Jornal do Brasil - Caderno B - 15/01/2000
Mouse para eles é rato
Mauro Ventura
A camisa chama atenção. Na frente, a palavra USA riscada de vermelho e os dizeres: "Resistir é preciso. Viva o Brasil!!!" Atrás, vem escrito: "Movimento pela Valorização da Cultura, do Idioma e das Riquezas do Brasil." Nos próximos dias, esse mote vai estar em 2.500 cartazes, em 100 mil adesivos e milhares de apostilas e bottoms - quer dizer, botões - espalhados pela cidade. É o MV-Brasil (nada a ver com as iniciais do colunista) ou Movimento pela Valorização do Brasil, recém-criado por estudantes de Direito do Rio. Eles têm uma retórica típica dos anos 60, usando termos como imperialismo, invasão cultural, violação de soberania e submissão aos Estados Unidos. Têm métodos quixotescos, como marchar e soltar rojões contra a Estátua da Liberdade da Barra e questionar cada vendedor de hot dog. Pregam a despoluição total da língua portuguesa, como usar rato em vez de mouse e microprocessador eletrônico no lugar de chip. E são desconfiados à beça: "Você tem crachá do Jornal? A gente nunca sabe. Na marcha, tinha 30 policiais infiltrados." Mas levam a algum questionamento.
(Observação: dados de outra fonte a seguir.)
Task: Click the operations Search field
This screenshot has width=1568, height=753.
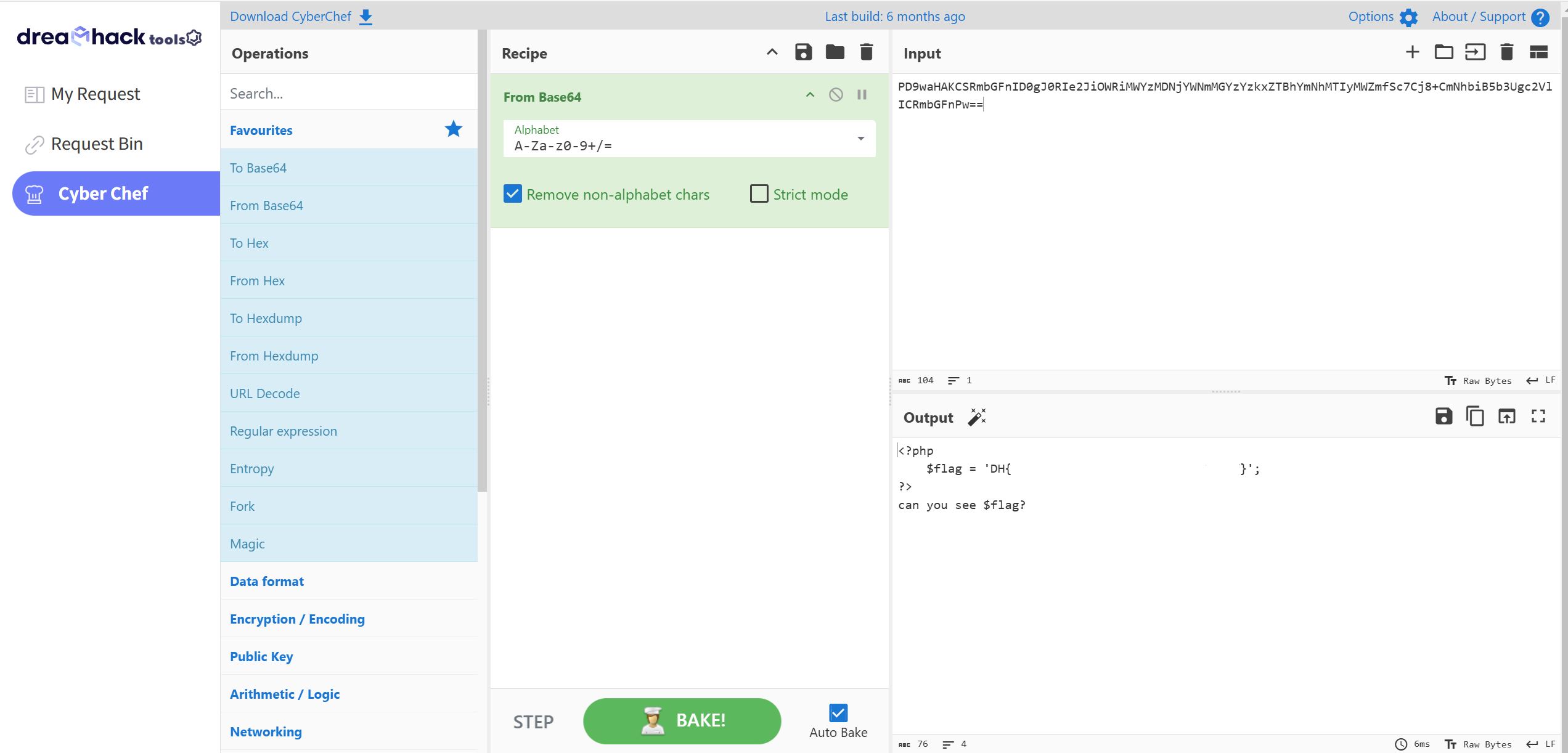Action: click(x=348, y=94)
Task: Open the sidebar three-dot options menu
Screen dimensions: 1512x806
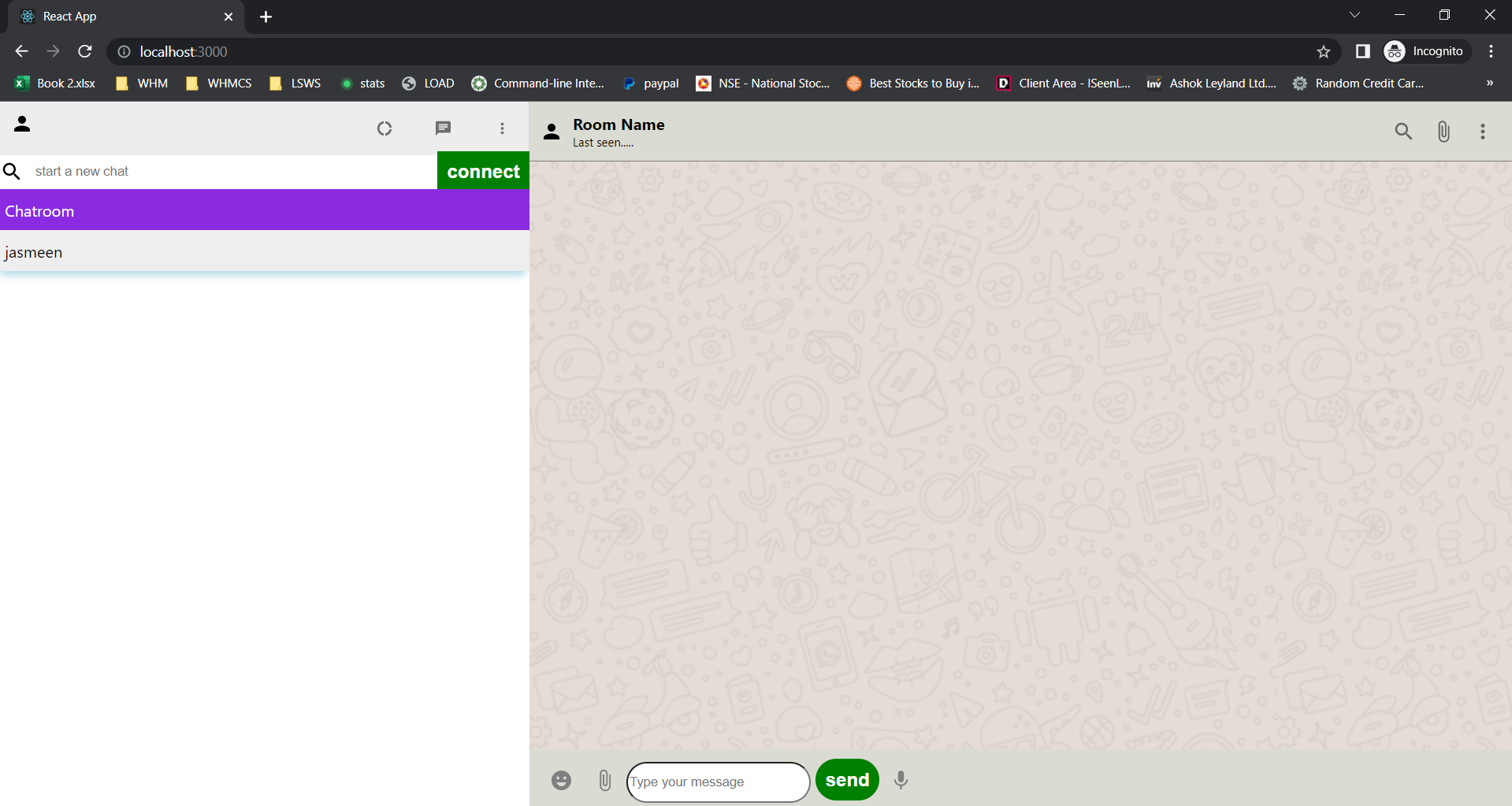Action: click(502, 128)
O pé-sujo ao lado do IML (Instituto Médico Legal), alí na Rua dos Inválidos, ganha alguma coisa se chamando House Food? A placa na sala do diretor do IML tem mesmo que avisar: Stop? Por que cada vez se vê menos a sigla EUA e mais USA? A lancha da prefeitura que recolhe lixo na Baía deve mesmo se chamar Eco Boat? Por que no anúncio do prédio está escrito family theater? O Banco do Brasil precisa apelidar seu serviço de personal banking? Por que a mãe vê a placa Made in USA, acha bonito e põe o nome da criança de Madeinusa? No fim das contas, o que é estadunidense transformou-se em sinônimo de qualidade e de credibilidade. E o que é brasileiro ficou identificado como ruim. Mas vem cá, desde quando chamar cabeleireiro de hairdresser é chique?